** TAREFA 1 **
Traduza para o inglês a seguinte frase da entrevista sobre o HIV: "Até dois anos atrás, eu ia ao infectologista uma vez por mês."
** TAREFA 2 **
Reproduza fielmente, da entrevista sobre o HIV, o trecho cujas palavras iniciais contêm "Os remédios para" e que se encerra com "vezes por ano.".

** TEXTO DE ESTUDO **
^^^^

Micaela também me conta que os remédios antivirais melhoraram e já não causam tantos efeitos colaterais. Hoje, com rápido diagnóstico e tratamento adequado, é possível baixar a carga viral para níveis indetectáveis. Ela fala mais sobre sua experiência, tratamento e combate à discriminação na entrevista abaixo:

VICE: Oi, Micaela. Há 30 anos você convive com o HIV. Quando entendeu o que era o vírus? Ele te assustou?
Micaela: Nunca tive consciência da gravidade do que era (ser portadora do HIV). Sempre levei (o vírus) como algo que existe, que está no meu corpo e, por isso, teria que me medicar uma vida inteira. O que me pegou mais foi pensar que aquilo era algo pra vida toda.

Você toma medicamentos desde criança? Você já teve ou ainda tem efeitos colaterais, por conta do uso dos remédios?
Antes, eram poucos medicamentos, mas muito agressivos para o corpo. Não havia opções de remédio para crianças, nós macetávamos comprimidos, não tinha em gotas, era muito mais difícil. Na infância, eu cheguei a tomar 18 comprimidos. Hoje, tomo três. Sempre senti dor de estômago e tonturas por conta da medicação. Cheguei a ter uma hepatite medicamentosa e precisei ficar no hospital para me tratar. Foi quando mudaram o esquema de medicação.

Os remédios para controle do HIV evoluíram, certo? Como era antes? E o que mudou?
Todo o tratamento é recebido via SUS. Você pode ter acesso a médicos do sistema de saúde particular, mas os remédios são distribuídos pela rede pública. As fórmulas eram mais agressivas do que hoje. A medicina avançou e os protocolos de tratamento mudaram.

E qual a sua frequência de idas ao médico? Você fica preocupada com isso ou só faz acompanhamento anual? Como funciona?
Até dois anos atrás, eu ia ao infectologista uma vez por mês. Agora, passo por consulta, no máximo, três vezes por ano.

Todo soropositivo que trata o vírus com a medicação adequada pode chegar a ter uma carga viral indetectável?

^^^^

** MATERIAL COLETADO **
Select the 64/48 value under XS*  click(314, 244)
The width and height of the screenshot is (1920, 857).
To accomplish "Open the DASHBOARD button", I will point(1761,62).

^^^^

** RESPOSTA 1 **
Until two years ago, I went to the infectious disease specialist once a month.

** RESPOSTA 2 **
Os remédios para controle do HIV evoluíram, certo? Como era antes? E o que mudou?
Todo o tratamento é recebido via SUS. Você pode ter acesso a médicos do sistema de saúde particular, mas os remédios são distribuídos pela rede pública. As fórmulas eram mais agressivas do que hoje. A medicina avançou e os protocolos de tratamento mudaram.

E qual a sua frequência de idas ao médico? Você fica preocupada com isso ou só faz acompanhamento anual? Como funciona?
Até dois anos atrás, eu ia ao infectologista uma vez por mês. Agora, passo por consulta, no máximo, três vezes por ano.